Связанный гнев - Павел Александрович Северный
Размешивая в чашке кофе, отхлебывая с ложки напиток, Мордюков, уставившись на Глинскую, склонив голову, почтительно произнес:
– Осчастливила судьба встретиться с вами в обычной жизни. Помню вас! Хорошо помню! Видел вас в Александринке в «Грозе» Островского. Памятный спектакль. Видимо, гостите в наших краях?
– Нет. Просто обосновалась на жительство в Сатке.
– Не хочется верить. Променяли столицу на уральское захолустье? Я бы этого никогда не сделал. Но вы женщина. У женщин все душевные эмоции странны, особенно у такой одаренной, каковой являетесь вы, по-моему сугубо личному мнению.
– Но ведь вы, господин Мордюков, знаете, почему я здесь?
– Конечно, кое-что слышал. Должность у меня такая. Слышал, что будете радовать своим искусством саткинских обывателей. Может быть, иной разок и я, грешный, приобщусь к лицезрению вашего таланта. Чуть не забыл, господин ротмистр. Мною отдан приказ об аресте цыганки Эсфири, исхлеставшей плетью урядника.
– Она права. Заступилась за ребенка, которого урядник избил нагайкой, – возбужденно сказала Нина Васильевна.
– Милая барышня! Не избил, а только разок хлестнул. Был урядник верхом и не рассчитал точность удара. Мальчонка просто жертва несчастного случая.
– Удар опасный. Мальчик может не выжить.
– Полно, доктор! Мы-то ведь знаем, что от прикосновения ваших рук жертвы редко становятся покойниками. Вы-то ведь уже позаботились о его спасении. Руки счастливые даны вам Господом Богом.
– Противно обо всем судите, господин Мордюков.
– Как умею. И знаю, что вы лично обо мне не совсем доброго мнения. Хотя вам лично ничего плохого не причинил.

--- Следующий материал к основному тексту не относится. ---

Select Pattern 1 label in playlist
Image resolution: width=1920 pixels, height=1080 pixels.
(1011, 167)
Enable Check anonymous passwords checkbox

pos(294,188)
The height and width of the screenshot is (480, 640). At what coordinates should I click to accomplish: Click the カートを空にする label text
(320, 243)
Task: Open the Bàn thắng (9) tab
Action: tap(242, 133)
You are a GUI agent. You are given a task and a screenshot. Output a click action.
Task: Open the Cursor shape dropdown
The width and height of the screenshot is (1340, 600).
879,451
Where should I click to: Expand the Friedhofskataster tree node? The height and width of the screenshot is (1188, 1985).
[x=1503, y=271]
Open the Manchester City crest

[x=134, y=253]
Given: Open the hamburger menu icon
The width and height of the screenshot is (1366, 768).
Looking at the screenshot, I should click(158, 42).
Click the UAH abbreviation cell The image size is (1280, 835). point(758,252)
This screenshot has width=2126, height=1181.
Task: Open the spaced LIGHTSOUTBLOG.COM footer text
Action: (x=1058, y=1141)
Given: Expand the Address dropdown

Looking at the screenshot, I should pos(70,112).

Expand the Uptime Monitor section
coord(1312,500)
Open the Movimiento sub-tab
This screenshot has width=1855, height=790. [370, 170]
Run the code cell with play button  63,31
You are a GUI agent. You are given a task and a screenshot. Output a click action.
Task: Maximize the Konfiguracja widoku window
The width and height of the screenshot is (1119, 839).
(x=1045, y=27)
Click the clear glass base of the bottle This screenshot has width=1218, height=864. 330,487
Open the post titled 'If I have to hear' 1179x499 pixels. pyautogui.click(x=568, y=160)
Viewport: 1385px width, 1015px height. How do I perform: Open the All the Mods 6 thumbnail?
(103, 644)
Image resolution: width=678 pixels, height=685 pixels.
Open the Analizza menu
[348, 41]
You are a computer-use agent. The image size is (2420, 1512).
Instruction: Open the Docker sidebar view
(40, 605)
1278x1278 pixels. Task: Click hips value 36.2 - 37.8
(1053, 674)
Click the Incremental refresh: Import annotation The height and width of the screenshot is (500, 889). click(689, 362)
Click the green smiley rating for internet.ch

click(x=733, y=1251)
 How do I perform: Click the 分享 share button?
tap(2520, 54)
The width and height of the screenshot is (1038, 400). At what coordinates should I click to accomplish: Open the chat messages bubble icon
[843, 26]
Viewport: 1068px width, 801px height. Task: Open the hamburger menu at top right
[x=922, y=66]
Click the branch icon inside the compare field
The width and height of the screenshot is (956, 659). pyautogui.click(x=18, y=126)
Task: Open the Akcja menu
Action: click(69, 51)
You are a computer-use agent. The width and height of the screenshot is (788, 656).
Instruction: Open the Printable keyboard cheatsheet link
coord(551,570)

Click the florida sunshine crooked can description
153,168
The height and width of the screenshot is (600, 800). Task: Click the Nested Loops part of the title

– Но раз все же пробовали.
– Выполнял не совсем благородное приказание начальства. Сам рад, что не довел дело до конца, ибо мог лишить вас жизненного покоя. Должность у меня такая: вначале всех подозревать во всех смертных грехах, а потом исподволь миловать. Уважаемая Олимпиада Модестовна, не побалуете ли меня еще одной чашечкой?
– Сделайте одолжение. Пейте на здоровье.
– Только кофейную гущу из чашечки не выплескивайте. Я суеверный. В кофейной гуще всегда чую для себя удачу.
– Господин Тиунов, как владелица промыслов имею право присутствовать на допросе моих рабочих? – спросила Софья.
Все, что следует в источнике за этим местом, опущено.